Elasticsearch series --- acquaintance search

Overview

This part describes the meaning of the message structure search, search timeout processing, mentioned a bit more than the index search and lightweight search, finally Refine search and full-text search to do a simple comparison.

Empty search

Search API is the simplest form does not specify the type of index and air search will return all clustered index of all documents (default display 10):

GET /_search

Example response results (with screening, just take a document as an example):

{
  "took": 2,
  "timed_out": false,
  "_shards": {
    "total": 5,
    "successful": 5,
    "skipped": 0,
    "failed": 0
  },
  "hits": {
    "total": 3,
    "max_score": 1,
    "hits": [
      {
        "_index": "music",
        "_type": "children",
        "_id": "2",
        "_score": 1,
        "_source": {
          "name": "wake me, shark me",
          "content": "don't let me sleep too late, gonna get up brightly early in the morning",
          "language": "english",
          "length": "55",
          "likes": 9
        }
      }
    ]
  }
}

A response message field, we do some simple explanation:

  • took: how much to spend the entire search request milliseconds.
  • time_out: whether the query timeout.
  • _shards: participation in the total number of queries slice, slice in which the number of successful and failed number of fragments, and the number of fragments skipped. There will be no failure of the number of fragments under normal circumstances, if a disaster-level failure, exceeded the maximum number of node fault-tolerant, it may also be lost shard and replica, this time to report these fragments is a failure, but still results continue to return the remaining available slice.
  • hits: comprising a total represents the total number of matched documents, max_score is the maximum value of all the matching documents _score.
  • hits.hits: within the array contains complete information matching documents, the default 10 before the data query and sort _score descending order.

timeout mechanism

The default timeout parameter is not used, if certain scenarios, low response is more important than a complete search results, you can specify the timeout of 10ms or 1s, within a specified timeout period, Elasticsearch will have a successful search for the documents returned.
Note that timeout is not to stop executing a query, it just tells Coordinate Node returns the result to the specified time so far collected, and close the connection, ES in the background, the other node ongoing inquiry and will not be interrupted, but nobody wanted results.

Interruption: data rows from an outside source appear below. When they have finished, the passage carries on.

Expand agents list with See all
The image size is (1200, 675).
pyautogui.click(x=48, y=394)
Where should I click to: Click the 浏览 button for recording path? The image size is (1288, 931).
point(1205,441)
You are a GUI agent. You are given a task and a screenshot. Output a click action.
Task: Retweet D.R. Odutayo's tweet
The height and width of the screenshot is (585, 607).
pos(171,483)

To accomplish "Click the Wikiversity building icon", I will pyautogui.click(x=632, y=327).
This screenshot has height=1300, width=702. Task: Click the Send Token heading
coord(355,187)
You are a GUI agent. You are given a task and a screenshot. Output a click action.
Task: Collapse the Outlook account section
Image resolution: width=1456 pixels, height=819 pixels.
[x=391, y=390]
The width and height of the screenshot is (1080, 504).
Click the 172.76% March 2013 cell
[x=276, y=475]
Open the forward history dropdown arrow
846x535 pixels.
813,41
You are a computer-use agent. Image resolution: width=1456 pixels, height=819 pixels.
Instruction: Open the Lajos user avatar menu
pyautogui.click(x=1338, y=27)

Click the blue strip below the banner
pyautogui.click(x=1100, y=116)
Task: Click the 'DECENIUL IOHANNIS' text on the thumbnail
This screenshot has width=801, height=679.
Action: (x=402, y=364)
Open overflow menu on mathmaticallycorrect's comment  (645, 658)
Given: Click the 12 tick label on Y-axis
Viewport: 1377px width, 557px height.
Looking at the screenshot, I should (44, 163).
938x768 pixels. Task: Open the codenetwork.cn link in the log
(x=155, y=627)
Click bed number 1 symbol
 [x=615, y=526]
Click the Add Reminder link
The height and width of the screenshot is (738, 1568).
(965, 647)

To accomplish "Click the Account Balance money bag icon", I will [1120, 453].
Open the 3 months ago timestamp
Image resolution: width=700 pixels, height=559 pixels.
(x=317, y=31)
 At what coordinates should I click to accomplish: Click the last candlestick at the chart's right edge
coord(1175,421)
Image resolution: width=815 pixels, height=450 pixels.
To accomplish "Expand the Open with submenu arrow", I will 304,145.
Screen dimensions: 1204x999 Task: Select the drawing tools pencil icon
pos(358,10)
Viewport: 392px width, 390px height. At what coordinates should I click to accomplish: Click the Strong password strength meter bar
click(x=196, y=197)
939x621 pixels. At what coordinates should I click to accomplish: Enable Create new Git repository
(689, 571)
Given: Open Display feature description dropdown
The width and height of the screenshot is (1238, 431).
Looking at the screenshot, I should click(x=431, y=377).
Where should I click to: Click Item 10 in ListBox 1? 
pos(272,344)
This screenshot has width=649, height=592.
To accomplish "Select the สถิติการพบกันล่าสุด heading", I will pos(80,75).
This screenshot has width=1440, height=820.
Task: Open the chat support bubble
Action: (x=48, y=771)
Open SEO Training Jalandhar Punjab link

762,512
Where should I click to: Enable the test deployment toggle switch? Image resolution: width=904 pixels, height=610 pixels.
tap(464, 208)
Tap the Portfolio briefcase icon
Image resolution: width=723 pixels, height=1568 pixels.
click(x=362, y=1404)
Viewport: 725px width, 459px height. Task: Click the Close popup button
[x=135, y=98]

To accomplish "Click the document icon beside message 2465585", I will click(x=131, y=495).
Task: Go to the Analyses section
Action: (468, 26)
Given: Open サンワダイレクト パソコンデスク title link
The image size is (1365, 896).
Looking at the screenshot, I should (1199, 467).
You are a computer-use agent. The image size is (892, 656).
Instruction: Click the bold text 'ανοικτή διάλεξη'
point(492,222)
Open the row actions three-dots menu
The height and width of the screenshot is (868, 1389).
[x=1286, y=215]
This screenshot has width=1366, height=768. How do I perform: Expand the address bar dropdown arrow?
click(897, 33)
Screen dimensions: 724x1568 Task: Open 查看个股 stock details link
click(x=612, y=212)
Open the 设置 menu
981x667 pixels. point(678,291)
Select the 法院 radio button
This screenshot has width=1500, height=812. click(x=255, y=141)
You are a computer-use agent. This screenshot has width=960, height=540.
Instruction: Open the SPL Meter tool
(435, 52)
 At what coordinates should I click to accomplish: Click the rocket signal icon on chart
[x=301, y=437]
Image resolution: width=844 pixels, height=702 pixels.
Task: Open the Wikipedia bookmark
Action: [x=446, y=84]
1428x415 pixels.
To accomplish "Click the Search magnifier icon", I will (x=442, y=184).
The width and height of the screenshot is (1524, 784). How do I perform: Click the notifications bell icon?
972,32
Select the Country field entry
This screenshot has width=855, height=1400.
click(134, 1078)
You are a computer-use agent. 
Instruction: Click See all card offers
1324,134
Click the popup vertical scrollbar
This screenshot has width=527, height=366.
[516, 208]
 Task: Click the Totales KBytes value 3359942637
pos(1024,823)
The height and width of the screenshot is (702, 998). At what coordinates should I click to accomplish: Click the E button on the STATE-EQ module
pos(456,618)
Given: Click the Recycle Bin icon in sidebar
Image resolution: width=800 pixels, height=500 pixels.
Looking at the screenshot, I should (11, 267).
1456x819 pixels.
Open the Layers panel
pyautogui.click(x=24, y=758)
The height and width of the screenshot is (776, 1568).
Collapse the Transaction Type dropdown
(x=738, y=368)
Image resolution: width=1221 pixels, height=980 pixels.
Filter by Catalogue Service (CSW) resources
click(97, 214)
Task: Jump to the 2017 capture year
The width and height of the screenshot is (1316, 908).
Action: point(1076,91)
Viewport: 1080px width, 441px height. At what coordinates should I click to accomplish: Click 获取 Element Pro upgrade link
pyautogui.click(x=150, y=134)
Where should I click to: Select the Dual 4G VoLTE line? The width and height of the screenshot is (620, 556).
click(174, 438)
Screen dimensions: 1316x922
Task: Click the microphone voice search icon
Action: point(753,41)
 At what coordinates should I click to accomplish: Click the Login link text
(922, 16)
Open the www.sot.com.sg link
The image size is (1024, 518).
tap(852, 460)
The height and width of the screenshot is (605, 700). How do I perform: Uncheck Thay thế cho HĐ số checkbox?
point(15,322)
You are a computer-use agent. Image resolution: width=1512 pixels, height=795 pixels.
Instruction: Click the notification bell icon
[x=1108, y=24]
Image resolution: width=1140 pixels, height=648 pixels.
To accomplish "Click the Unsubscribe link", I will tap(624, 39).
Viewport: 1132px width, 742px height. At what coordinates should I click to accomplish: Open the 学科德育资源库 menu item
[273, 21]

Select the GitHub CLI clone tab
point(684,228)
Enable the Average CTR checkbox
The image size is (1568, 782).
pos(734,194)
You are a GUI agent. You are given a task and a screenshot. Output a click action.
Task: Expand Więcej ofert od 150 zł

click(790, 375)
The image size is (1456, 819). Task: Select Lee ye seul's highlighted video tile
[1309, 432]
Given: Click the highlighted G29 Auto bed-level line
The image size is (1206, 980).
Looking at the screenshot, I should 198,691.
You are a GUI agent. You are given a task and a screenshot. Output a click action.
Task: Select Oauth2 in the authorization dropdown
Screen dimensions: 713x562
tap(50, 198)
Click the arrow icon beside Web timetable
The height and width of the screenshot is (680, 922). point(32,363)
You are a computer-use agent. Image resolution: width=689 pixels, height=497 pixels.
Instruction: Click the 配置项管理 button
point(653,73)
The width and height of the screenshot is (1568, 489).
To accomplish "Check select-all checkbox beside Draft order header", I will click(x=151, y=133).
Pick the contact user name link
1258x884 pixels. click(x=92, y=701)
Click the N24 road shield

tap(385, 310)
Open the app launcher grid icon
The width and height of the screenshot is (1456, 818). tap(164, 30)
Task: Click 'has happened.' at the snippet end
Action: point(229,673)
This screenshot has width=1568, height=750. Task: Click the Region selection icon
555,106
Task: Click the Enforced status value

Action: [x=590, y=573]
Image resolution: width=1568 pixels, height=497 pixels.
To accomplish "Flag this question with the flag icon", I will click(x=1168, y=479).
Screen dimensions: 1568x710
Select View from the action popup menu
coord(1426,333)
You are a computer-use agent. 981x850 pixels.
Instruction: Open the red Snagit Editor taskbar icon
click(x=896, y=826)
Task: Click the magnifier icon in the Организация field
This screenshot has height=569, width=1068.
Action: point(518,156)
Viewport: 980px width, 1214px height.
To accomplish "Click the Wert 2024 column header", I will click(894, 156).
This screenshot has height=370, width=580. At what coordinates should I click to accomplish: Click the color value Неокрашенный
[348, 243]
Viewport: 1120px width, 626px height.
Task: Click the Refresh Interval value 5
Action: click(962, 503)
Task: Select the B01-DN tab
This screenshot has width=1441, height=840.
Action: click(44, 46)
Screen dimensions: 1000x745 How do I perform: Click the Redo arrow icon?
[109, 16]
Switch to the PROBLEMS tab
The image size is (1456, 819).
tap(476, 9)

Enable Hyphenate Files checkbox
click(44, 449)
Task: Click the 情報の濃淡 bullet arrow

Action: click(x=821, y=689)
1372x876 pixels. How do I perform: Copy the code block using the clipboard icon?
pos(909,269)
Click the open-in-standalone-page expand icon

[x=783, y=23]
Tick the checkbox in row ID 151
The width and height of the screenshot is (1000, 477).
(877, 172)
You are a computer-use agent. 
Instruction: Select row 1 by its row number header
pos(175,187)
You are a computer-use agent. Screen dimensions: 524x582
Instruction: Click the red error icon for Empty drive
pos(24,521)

For example: a business platform product category SKU 3000000, enter a keyword search, there are 2000 records match, but 15 seconds to check a search to wait 15 seconds before a result, it is too professional products are SLA requirements, the result must be within 1 second, the fastest solution is to use a query parameter timeout = 1s, the front page is displayed by default only show 20, the query results within one second to fill this 20 is relatively easy of.

Set the query process timeout

Multi-index search

A search request, you can write the name of multiple indexes at the same time, this is called multi-index search mode.

/ _search: all index, all the data are searched out of all type
/ index1, index2 / _search: while searching for data in the two index
/ . 1, 2 / _search: a plurality of index according to match the wildcard

When searching for a single index lower, ES will forward the request to each shard index, or Shard replica can then collect the results returned. When multiple indexes, the same principle, only more fragmented involved. Also a search index with five slices and each five indexed search a fragment, equivalent performance.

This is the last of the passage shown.